On both the Switch and the Steam pages for Trifox, its developers describe it as being inspired by the Golden Age of 3D platformers. This is very true: it’s very clearly inspired by the likes of Crash Bandicoot, Spyro the Dragon, and, to some extent, early Ratchet and Clank.

Unfortunately, this inspiration is both a blessing and a curse.

First, the blessing part: you don’t have to look very hard to see that inspiration play out. If you’ve ever played any of those games from the early days of 3D platforming, you’ll know pretty much what to expect here. Everything about Trifox borrows very, very heavily from that era, from the way the character moves, to its visuals, to the barebones story (the eponymous hero’s TV remote was stolen, and he wants it back).

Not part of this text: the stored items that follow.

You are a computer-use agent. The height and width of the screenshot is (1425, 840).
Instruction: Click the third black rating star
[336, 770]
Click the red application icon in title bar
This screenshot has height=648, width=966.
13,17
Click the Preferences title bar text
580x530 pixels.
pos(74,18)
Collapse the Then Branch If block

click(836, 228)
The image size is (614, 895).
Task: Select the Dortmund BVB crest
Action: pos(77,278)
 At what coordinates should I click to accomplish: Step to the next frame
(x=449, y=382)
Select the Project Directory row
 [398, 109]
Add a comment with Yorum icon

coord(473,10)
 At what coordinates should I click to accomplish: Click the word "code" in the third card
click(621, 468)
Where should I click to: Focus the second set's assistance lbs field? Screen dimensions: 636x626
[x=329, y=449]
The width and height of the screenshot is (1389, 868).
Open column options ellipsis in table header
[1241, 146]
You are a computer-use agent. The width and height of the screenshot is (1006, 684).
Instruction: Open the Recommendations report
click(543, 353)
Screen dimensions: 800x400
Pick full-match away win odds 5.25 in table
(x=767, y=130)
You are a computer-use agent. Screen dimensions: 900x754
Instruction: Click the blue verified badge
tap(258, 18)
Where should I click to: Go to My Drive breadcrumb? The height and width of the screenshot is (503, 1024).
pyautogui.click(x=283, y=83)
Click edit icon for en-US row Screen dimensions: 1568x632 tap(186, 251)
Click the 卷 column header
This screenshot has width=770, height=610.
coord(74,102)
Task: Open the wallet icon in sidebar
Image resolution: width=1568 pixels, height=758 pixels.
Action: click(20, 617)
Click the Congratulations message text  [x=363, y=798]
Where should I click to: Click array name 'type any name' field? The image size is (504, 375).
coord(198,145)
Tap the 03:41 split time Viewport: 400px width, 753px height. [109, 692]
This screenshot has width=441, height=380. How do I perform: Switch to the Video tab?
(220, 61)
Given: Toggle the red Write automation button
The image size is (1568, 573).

The bad news is that Trifox rarely tries to look beyond its inspirations – and when it does, the results are kind of mixed. The levels generally feel a little too cramped to be fun, the collectibles are plentiful but rarely worth it, and it often feels like you’re just whacking away at the same enemies over and over again. Even in boss fights, your offense doesn’t feel like it has much heft behind it – which is kind of a drawback for a game that focuses so much on its combat.

Trifox tries to solve this by giving your character a tonne of options for optimizing your offense – as you can see on its website, there are three character classes, each of them with a wide range of options for your loadout. The problem, as noted above, is that none of the attack seem all that effective, so you end up spamming your attack buttons and hoping that you’re making contact.

Still, even if it’s not very original, Trifox captures its influences so well that it carries with it a lot of residual charm. It’s not going to make you forget the games it’s borrowing from, but it’s a solid enough entry in the genre that if you miss those games, you could do a lot worse than trying it out.

Big Sugar provided us with a Trifox Switch code for review purposes.